(Information supplied)

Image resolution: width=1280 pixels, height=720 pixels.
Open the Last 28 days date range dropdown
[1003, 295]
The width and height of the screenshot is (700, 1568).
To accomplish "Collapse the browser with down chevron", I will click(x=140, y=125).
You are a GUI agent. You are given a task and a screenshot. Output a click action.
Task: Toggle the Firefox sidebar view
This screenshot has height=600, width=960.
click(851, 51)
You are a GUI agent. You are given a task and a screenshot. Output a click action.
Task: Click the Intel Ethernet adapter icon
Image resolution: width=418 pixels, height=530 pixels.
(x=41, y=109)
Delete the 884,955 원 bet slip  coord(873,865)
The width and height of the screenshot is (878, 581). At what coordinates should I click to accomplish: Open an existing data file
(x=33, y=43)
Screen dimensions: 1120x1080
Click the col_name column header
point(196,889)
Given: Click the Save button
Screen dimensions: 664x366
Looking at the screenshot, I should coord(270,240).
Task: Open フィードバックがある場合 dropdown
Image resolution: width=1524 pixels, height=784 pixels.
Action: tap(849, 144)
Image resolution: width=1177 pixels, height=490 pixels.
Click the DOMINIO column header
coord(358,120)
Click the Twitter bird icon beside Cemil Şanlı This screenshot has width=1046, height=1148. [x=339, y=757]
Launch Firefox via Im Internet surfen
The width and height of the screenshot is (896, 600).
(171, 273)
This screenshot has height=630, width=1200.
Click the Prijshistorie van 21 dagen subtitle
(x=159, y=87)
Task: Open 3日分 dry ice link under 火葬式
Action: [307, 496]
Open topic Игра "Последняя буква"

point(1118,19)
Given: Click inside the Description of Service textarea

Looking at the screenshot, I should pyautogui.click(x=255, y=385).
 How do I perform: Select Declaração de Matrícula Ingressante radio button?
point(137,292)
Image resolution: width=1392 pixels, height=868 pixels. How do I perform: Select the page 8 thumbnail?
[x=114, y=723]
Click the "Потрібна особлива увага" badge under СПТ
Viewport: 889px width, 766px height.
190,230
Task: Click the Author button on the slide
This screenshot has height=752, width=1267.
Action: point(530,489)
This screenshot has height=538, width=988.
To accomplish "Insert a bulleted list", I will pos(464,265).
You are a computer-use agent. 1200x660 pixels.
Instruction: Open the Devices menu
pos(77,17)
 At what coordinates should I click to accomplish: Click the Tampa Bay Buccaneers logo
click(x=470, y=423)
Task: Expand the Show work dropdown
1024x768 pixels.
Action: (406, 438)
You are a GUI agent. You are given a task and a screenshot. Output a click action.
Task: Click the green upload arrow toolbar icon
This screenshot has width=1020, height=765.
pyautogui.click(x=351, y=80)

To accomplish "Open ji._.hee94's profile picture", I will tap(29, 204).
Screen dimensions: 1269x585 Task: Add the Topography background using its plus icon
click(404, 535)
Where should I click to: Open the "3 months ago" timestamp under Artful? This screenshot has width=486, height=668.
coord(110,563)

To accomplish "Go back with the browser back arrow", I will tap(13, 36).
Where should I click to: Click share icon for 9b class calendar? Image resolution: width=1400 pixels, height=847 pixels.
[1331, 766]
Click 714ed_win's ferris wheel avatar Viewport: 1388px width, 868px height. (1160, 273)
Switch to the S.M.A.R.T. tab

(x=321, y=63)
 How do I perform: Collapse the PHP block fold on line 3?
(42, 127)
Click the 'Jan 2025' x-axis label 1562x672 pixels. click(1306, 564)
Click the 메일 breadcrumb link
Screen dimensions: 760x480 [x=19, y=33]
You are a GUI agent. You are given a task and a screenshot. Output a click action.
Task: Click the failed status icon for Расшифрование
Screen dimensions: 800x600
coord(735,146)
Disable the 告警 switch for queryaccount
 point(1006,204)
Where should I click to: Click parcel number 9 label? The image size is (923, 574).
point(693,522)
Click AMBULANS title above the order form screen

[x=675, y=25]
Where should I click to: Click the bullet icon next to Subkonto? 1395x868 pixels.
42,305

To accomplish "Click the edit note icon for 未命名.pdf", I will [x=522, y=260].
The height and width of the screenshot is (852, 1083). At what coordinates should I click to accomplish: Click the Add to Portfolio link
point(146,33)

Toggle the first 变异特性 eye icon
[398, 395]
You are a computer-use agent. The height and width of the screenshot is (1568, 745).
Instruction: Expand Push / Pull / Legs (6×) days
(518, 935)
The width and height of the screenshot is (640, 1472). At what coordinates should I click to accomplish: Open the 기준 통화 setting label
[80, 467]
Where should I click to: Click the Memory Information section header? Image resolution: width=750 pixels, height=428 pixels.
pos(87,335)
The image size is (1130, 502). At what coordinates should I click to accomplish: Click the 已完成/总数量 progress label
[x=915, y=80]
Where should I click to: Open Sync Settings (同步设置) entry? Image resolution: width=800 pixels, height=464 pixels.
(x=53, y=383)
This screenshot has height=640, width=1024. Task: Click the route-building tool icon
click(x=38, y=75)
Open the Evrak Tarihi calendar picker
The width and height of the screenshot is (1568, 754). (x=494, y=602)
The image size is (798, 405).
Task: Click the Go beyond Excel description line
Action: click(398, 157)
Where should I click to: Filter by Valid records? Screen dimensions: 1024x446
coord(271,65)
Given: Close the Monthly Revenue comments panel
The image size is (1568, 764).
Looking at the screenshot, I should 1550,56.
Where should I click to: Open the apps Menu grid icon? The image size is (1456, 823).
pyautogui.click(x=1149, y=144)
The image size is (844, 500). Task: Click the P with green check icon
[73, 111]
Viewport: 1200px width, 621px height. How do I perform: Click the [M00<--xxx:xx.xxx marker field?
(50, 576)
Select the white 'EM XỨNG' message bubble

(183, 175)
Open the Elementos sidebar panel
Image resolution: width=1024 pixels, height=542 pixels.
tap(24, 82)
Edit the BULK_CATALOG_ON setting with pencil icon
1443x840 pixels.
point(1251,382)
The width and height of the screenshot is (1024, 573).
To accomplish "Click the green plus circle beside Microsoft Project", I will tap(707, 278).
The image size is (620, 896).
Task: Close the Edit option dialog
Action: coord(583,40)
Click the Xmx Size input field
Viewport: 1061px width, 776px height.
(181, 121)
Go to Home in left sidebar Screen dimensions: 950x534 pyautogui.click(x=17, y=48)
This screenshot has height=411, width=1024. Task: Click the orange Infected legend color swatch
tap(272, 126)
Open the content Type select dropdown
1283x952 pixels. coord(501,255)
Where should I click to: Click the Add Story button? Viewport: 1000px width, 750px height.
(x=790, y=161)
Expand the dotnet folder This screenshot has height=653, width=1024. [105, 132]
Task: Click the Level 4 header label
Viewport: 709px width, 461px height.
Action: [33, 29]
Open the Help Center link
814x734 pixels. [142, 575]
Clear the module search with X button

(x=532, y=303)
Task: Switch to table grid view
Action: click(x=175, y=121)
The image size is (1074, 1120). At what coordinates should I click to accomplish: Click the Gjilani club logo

(End Information supplied)

* [Aim of the exercise] Look through the material above for the string "computer" and copy each line that has it.

* [Problem solution]
You are a computer-use agent. 1200x660 pixels.
You are a computer-use agent. The height and width of the screenshot is (1568, 745).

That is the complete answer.